Material and Methods: A dataset of two hundred heterogeneous phantoms with identical geometry and variable bone and lung layer thicknesses was generated using the DOSXYZnrc Monte Carlo (MC) code. The thickness of each inhomogeneity was randomly assigned between 1 and 5 cm at different positions along the z-axis of the phantom. A deep learning–based dose prediction framework was then developed to estimate three-dimensional dose distributions. The model used five input channels, including water dose distribution, mass density, CT number, voxel distance from the radiation field center, and a binary radiation field mask. The network's output was the predicted dose distribution for each heterogeneous phantom.

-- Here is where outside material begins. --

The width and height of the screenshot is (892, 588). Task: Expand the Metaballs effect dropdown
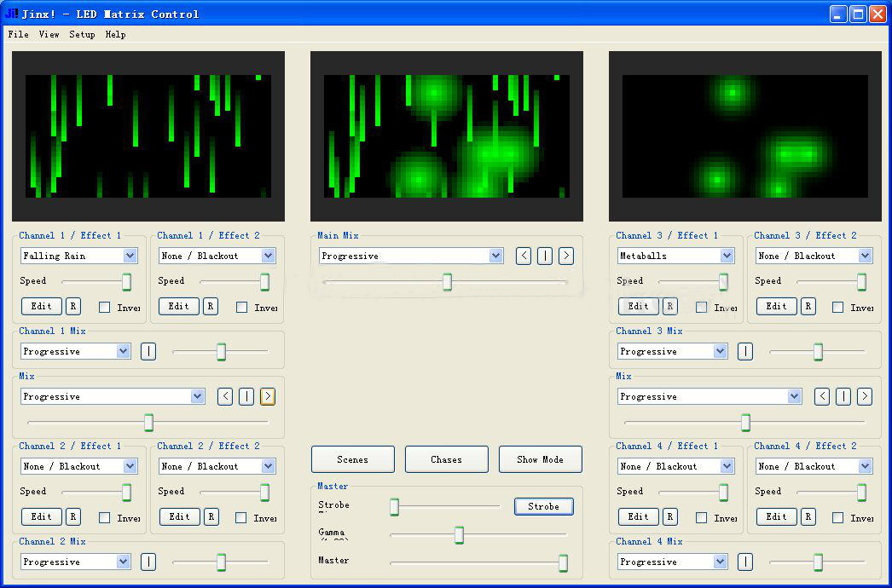(727, 256)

Results: The accuracy of the predicted results by the DL-Dose Framework was evaluated against those obtained through the Monte Carlo method, using the delta index in heterogeneous phantoms. In the water medium, before encountering heterogeneities, 100% of the dose distribution for voxels with deviations of less than 1% from the maximum dose, consistent with the results measured by the MC method. Furthermore, 94.2% of the dose distribution for voxels in lung heterogeneity areas and 98.1% for voxels in bone heterogeneity regions were comparable to the MC method results, with deviations of less than 1% from the maximum dose.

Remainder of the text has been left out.